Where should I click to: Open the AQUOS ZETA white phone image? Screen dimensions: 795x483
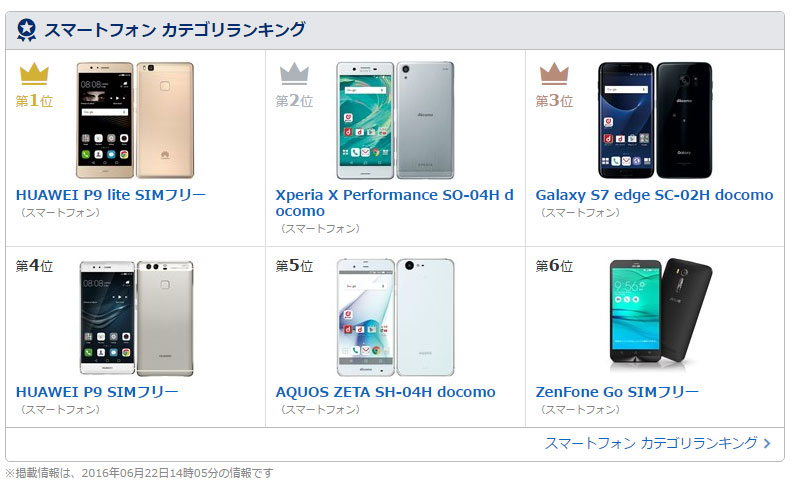395,318

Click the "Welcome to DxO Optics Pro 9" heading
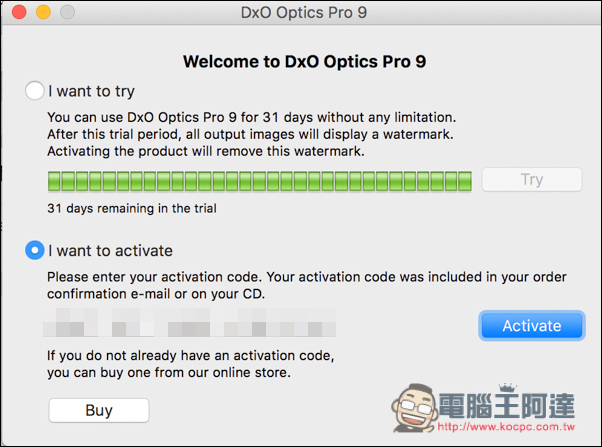coord(304,61)
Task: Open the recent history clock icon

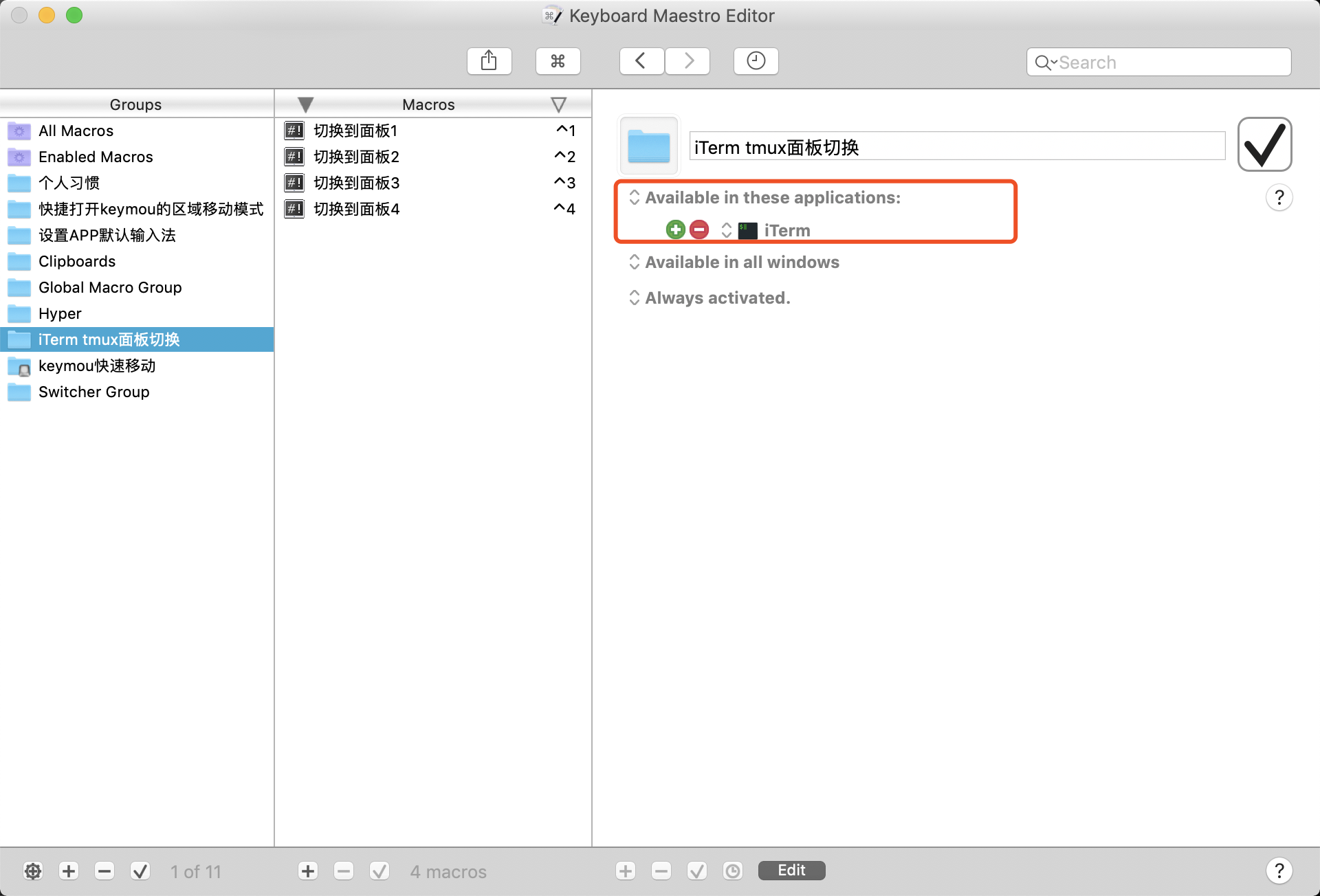Action: [756, 61]
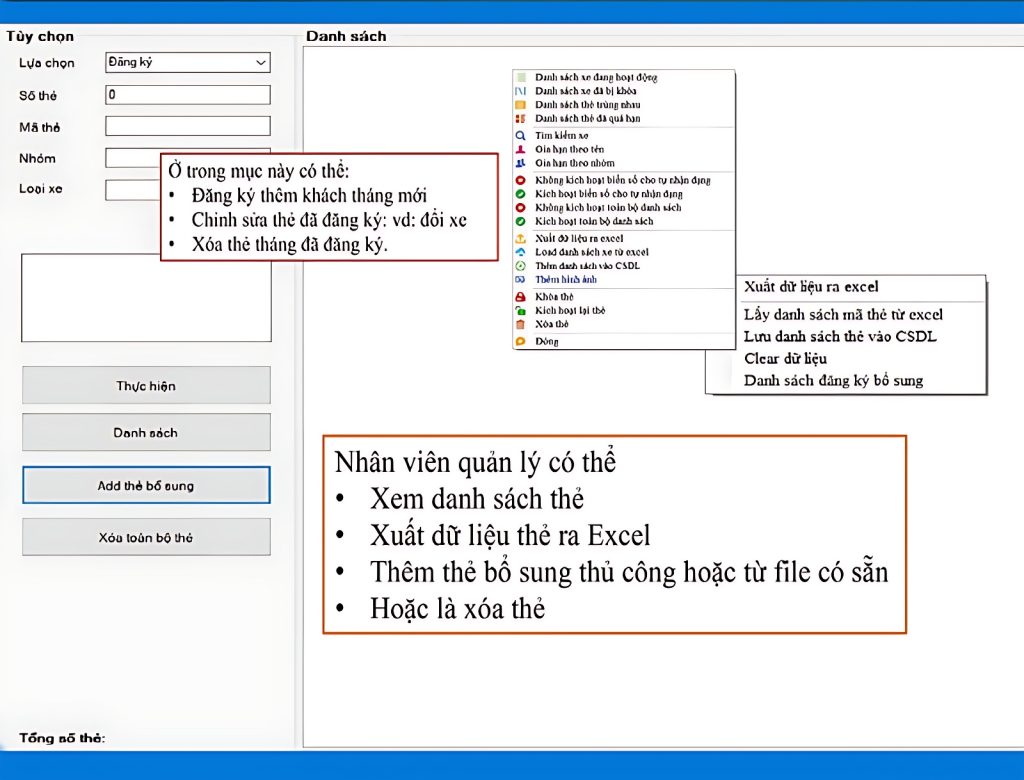1024x780 pixels.
Task: Click the magnifier icon for Tìm kiếm xe
Action: point(520,135)
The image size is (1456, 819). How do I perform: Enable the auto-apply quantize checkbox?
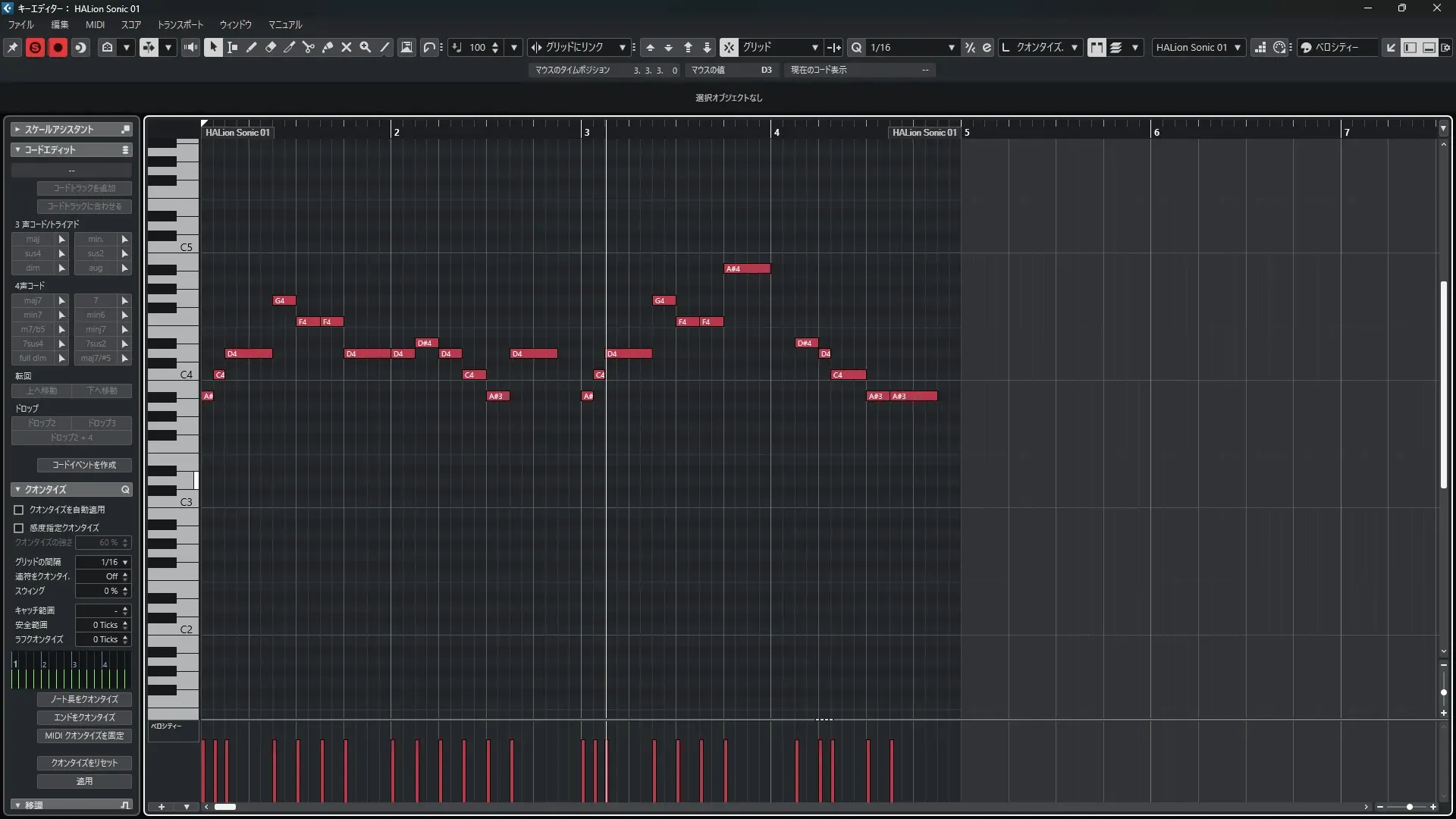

● What you should do
Can you retype all of the rows above word for word, leaving the pictures out?

● The solution
Where should I click to: Open the AQUOS ZETA white phone image? Screen dimensions: 795x483
395,318

Click the "Welcome to DxO Optics Pro 9" heading
coord(304,61)
Task: Open the recent history clock icon

Action: [756, 61]
1024x780 pixels.
Task: Click the magnifier icon for Tìm kiếm xe
Action: point(520,135)
The image size is (1456, 819). How do I perform: Enable the auto-apply quantize checkbox?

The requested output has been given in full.